I recently saw The Wolf of Wall Street, the new film to hit
cinemas starring a magnetic Leonardo DiCaprio playing former Wall Street stockbroker,
Jordan Belfort.
I have always
loved Leo. Mainly for his acting and great films, but I also have a fond
affection for celebrities sharing my age. Leo and me were born the same year. Kate Moss too.
Leo is sterling
in the film and despite thinking it would drag on – given the fact I’d read one
New York Times review that said it was too long - as well the letter from the daughter
of one of the men in Belfort’s circle (see link: Hollywood
Reporter) suggesting we should know better, have a moral conscience, and boycott
the film – I absolutely loved it.
Perhaps however,
I shouldn’t have. This story is all too familiar. Not in the generic sense of we all know how Wall Street breeds greed
but because I lived through a similar scene.
Yeah, right before the global financial crisis hit in 2008, I was on the
periphery of my own Wolf circle.
As a result of
dating one of them, I was a bystander to the antics of rich and privileged boys
living it up in Sydney. Their bonds made stronger by making money
together. They achieved this largely by
playing the stock market guided by the tips of one of their buddies – a broker.
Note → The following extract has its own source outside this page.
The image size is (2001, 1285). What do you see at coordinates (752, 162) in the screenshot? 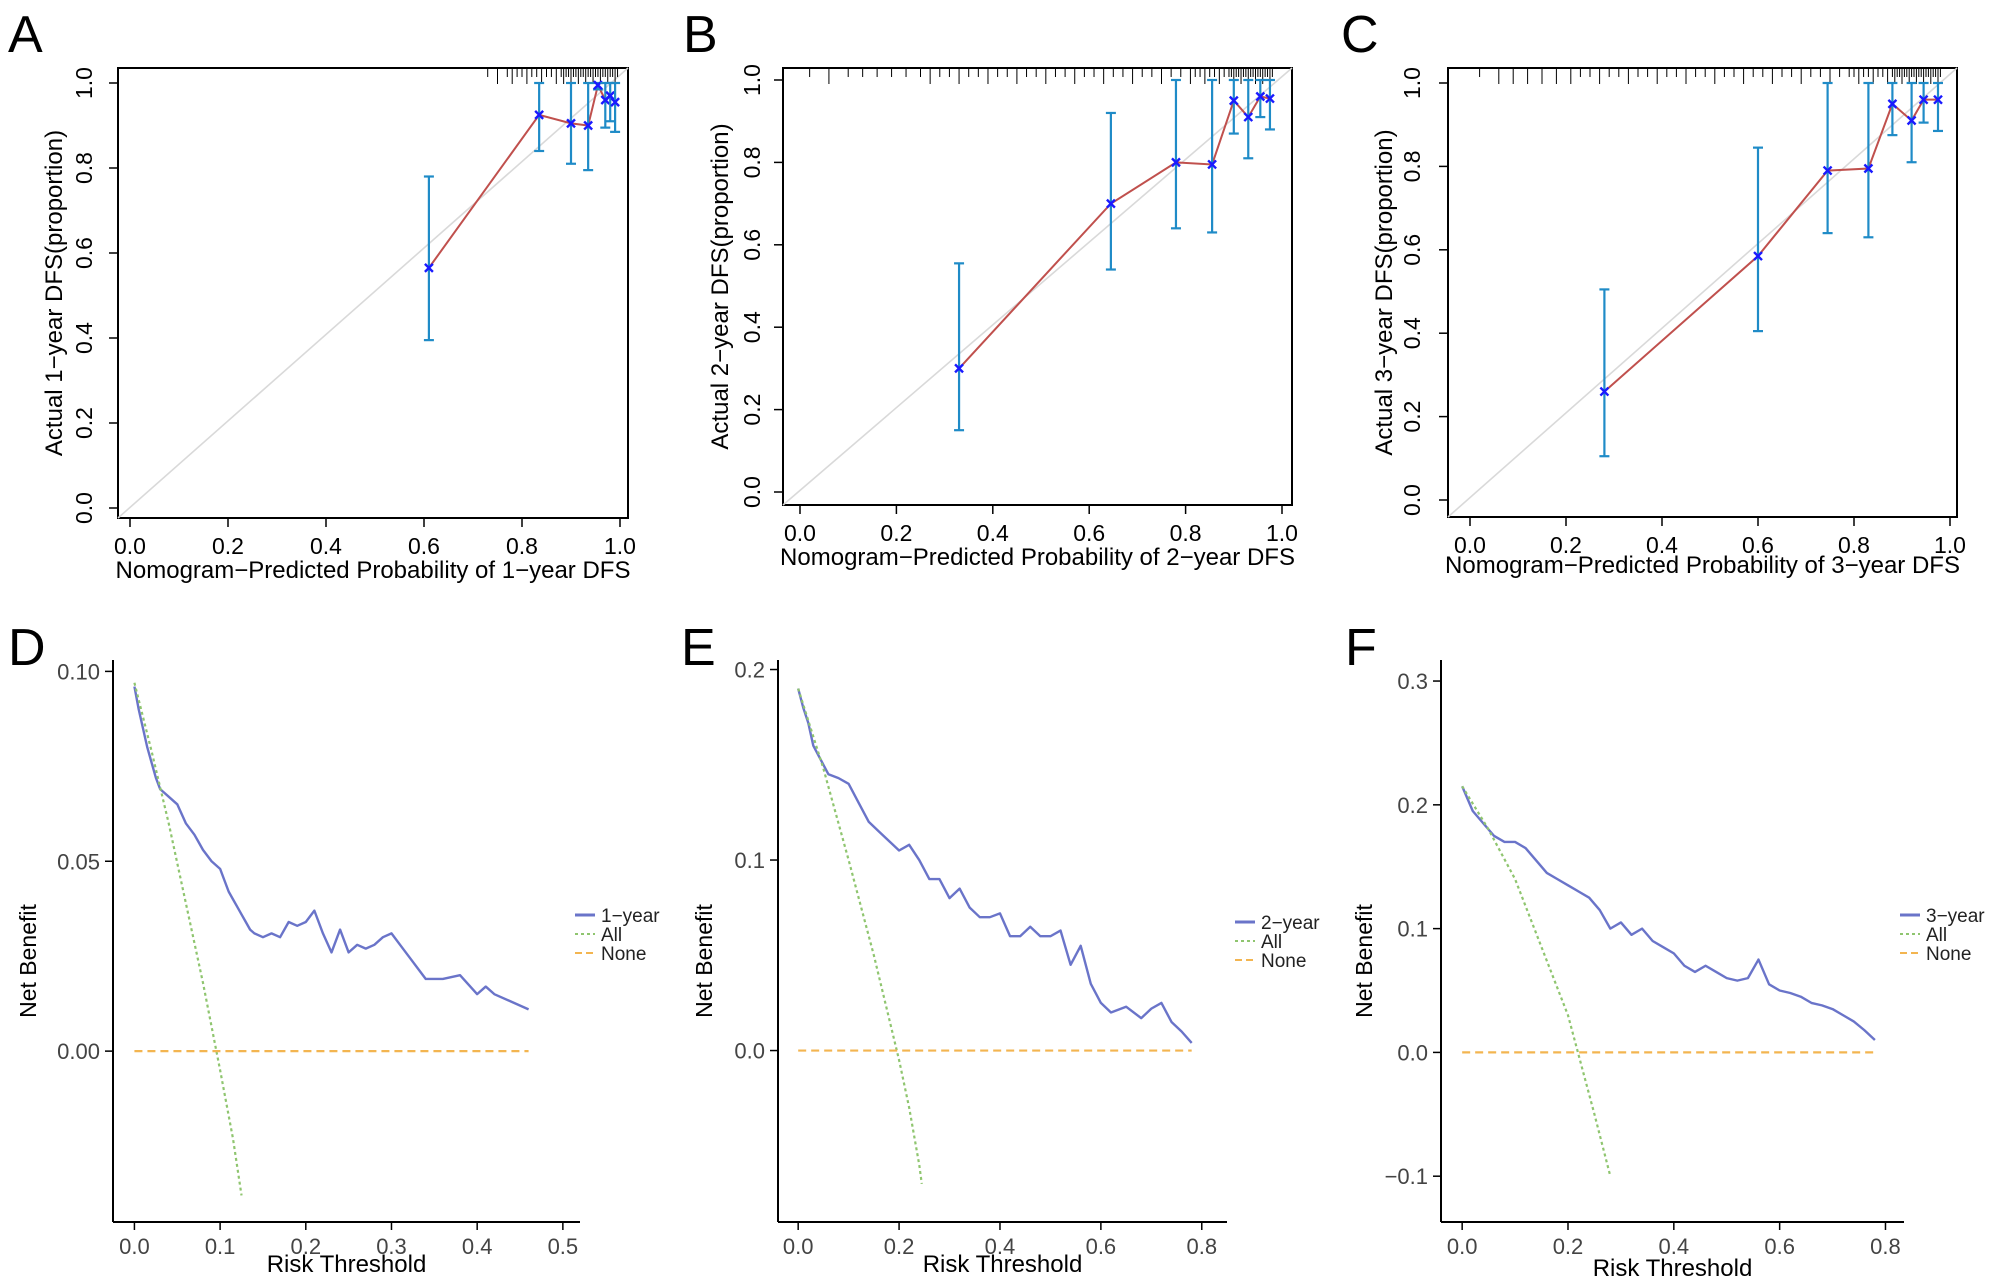
I see `y-tick-label: 0.8` at bounding box center [752, 162].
His specialty, like Belfort’s, was ‘penny stock’.
And just like the
film, I was one of the people who got caught up in the excitement of investing my
money in this penny stock, believing it would be the winning financial ticket.
Only I lost it
all. And just like the film (where
Matthew McConaughey’s character encourages Leo’s to give investors a false
sense of a win) I would see many of my investments double on paper in a matter
of weeks. But I was too hooked and blind
to cash out and as a subsequence I followed a roller coaster
of ups and downs, watching it peak, then fall, climb a little again, only to crash
and burn after GFC.
Post-GFC my Dad sent
me an article from well-known Australian stock market analyst Charlie Aitken. I
had been shaking my head in disbelief at the cold hard reality that I’d just
gambled and lost my savings on fairy dust.
In this letter, Charlie
quoted a line from the poem Desiderata: You are a child of the universe, no less than the
trees and the stars; you have a right to be here. And whether or not it is
clear to you, no doubt the universe is unfolding as it should.
Charlie had quoted this in the context that his readers must understand
if you are going to play the stock market, there will be wins and there will
be losses. Life goes on.
There are
lessons to learn from this and I hope I’ve learned mine. My father likened the crowd my boyfriend
fraternized with as “cowboys” and he was right. But unlike me, the cowboys were part of the Wolf
pack and they cut their gains before they could lose. Just like Belfort and
his team of brokers.
I guess the
point is – I recognized a lot of my own experience in this film. But like a lot of personal tragedies they wear to a reflective smile and wisened soul over time.